On May 25, the Federal Trade Commission (FTC) entered into a Order stipulated for monetary judgment against Publishers Business Services, Inc. (PBS) and its officers, Brenda Dantuma Schang, Dries Dantuma, Dirk Dantuma and Jeffrey Dantuma, imposing a suspended judgment of $14.47 million.

In 2008, as part of “Operation Tele-PHONEY,” the FTC partnered with more than 30 international, federal, state, and local law enforcement agencies, and targeted the largest fraud operation by telemarketing never coordinated by the agency at the time. The FTC has filed lawsuits in district court against 13 allegedly deceptive telemarketing transactions.

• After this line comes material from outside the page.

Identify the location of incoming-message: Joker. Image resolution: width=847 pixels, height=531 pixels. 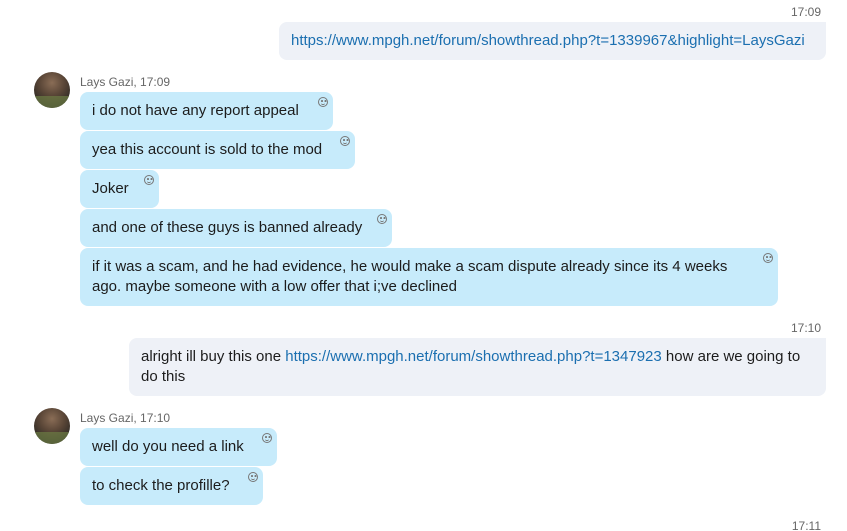
(120, 189).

Specific to PBS, the FTC alleged violations of the FTC Act and the Telemarketing Sales Rule (TSR), stating that the scheme required individuals to pay for subscriptions to unwanted magazines that cost some victims several hundred dollars. per month. PBS allegedly disguised a telephone sales pitch as a survey, at the end of which they offer “free” or low-cost magazine subscriptions. When consumers complained or attempted to cancel, PBS reportedly told consumers they were obligated to pay the bill because they had entered into a “verbal contract”. PBS then attempted to collect the payments by threatening collection actions and threatening to report negative credit information.

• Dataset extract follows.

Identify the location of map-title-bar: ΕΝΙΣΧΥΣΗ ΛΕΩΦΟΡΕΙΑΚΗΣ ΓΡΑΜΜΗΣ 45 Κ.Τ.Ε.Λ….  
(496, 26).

This case is a prime example of the implications of a recent U.S. Supreme Court decision, AMG Capital Management, LLC v FTCwhich limits the power of the FTC to seek equitable monetary relief in federal court under Section 13(b) of the FTC Act, as we discussed here.

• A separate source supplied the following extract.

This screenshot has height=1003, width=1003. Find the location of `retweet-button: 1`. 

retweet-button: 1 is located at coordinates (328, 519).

The most recent stipulated order follows a permanent injunction issued against PBS in 2010. It remained in place when the Nevada District Court initially awarded the FTC nearly $24 million in equitable monetary relief, the ninth circuit confirming the judgment in 2019. After his AMG Capital Management decision, the Supreme Court granted PBS’s application for certiorari, set aside the judgment, and remanded the case to the Ninth Circuit for further consideration. In June 2021, the Ninth Circuit upheld the district court’s permanent injunctive order and remanded the case for retrial to determine if another remedy was available. The district court then issued a “Mandate orderordering the parties to “discuss a stipulated judgment resolving this matter”. The $9.35 million reduction in equitable relief demonstrates the challenges the FTC now faces in seeking monetary judgments on behalf of consumers.

Despite the challenges presented by the AMG capital management ruling prohibiting the FTC from obtaining equitable monetary relief (for example, refund or disgorgement) under Section 13(b), FTC Consumer Protection Bureau Director Samuel Levine said, “The FTC shut down this subscription scam years ago. years, and today we hold its leaders accountable. We won’t back down from tough businesses that use tricks, traps, or threats when selling memberships or anything else.